RECORDS PROVIDED:
##############################
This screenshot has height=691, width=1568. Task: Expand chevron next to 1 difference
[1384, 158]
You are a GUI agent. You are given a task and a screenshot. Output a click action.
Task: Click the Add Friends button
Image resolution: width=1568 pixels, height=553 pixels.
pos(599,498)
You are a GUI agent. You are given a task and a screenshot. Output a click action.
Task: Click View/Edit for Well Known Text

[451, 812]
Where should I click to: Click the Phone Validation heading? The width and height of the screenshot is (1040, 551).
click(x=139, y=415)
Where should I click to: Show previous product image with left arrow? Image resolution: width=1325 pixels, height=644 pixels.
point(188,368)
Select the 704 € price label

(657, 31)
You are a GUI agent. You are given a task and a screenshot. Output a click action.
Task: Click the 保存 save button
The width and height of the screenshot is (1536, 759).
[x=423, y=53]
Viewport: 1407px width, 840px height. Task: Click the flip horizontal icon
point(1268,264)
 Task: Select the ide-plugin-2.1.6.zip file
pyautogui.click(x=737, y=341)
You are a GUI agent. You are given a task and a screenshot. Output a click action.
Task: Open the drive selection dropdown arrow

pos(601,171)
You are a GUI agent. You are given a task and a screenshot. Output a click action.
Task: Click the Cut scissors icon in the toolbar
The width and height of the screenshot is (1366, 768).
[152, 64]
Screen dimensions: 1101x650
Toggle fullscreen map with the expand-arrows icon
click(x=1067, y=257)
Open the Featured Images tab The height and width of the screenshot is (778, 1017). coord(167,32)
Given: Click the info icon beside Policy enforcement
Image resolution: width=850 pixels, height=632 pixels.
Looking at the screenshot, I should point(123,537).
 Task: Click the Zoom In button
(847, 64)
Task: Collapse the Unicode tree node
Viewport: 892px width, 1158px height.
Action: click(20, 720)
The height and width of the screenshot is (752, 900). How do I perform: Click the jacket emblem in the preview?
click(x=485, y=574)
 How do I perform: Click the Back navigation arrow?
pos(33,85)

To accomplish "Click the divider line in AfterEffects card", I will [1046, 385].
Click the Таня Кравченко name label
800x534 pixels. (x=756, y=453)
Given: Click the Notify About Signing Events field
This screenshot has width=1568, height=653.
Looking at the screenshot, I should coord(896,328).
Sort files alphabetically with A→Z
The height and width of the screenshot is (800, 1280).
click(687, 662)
##############################
Please make an exact copy of each record.

This screenshot has height=691, width=1568. Task: Expand chevron next to 1 difference
[1384, 158]
You are a GUI agent. You are given a task and a screenshot. Output a click action.
Task: Click the Add Friends button
Image resolution: width=1568 pixels, height=553 pixels.
pos(599,498)
You are a GUI agent. You are given a task and a screenshot. Output a click action.
Task: Click View/Edit for Well Known Text

[451, 812]
Where should I click to: Click the Phone Validation heading? The width and height of the screenshot is (1040, 551).
click(x=139, y=415)
Where should I click to: Show previous product image with left arrow? Image resolution: width=1325 pixels, height=644 pixels.
point(188,368)
Select the 704 € price label

(657, 31)
You are a GUI agent. You are given a task and a screenshot. Output a click action.
Task: Click the 保存 save button
The width and height of the screenshot is (1536, 759).
[x=423, y=53]
Viewport: 1407px width, 840px height. Task: Click the flip horizontal icon
point(1268,264)
 Task: Select the ide-plugin-2.1.6.zip file
pyautogui.click(x=737, y=341)
You are a GUI agent. You are given a task and a screenshot. Output a click action.
Task: Open the drive selection dropdown arrow

pos(601,171)
You are a GUI agent. You are given a task and a screenshot. Output a click action.
Task: Click the Cut scissors icon in the toolbar
The width and height of the screenshot is (1366, 768).
[152, 64]
Screen dimensions: 1101x650
Toggle fullscreen map with the expand-arrows icon
click(x=1067, y=257)
Open the Featured Images tab The height and width of the screenshot is (778, 1017). coord(167,32)
Given: Click the info icon beside Policy enforcement
Image resolution: width=850 pixels, height=632 pixels.
Looking at the screenshot, I should point(123,537).
 Task: Click the Zoom In button
(847, 64)
Task: Collapse the Unicode tree node
Viewport: 892px width, 1158px height.
Action: click(20, 720)
The height and width of the screenshot is (752, 900). How do I perform: Click the jacket emblem in the preview?
click(x=485, y=574)
 How do I perform: Click the Back navigation arrow?
pos(33,85)

To accomplish "Click the divider line in AfterEffects card", I will [1046, 385].
Click the Таня Кравченко name label
800x534 pixels. (x=756, y=453)
Given: Click the Notify About Signing Events field
This screenshot has width=1568, height=653.
Looking at the screenshot, I should coord(896,328).
Sort files alphabetically with A→Z
The height and width of the screenshot is (800, 1280).
click(687, 662)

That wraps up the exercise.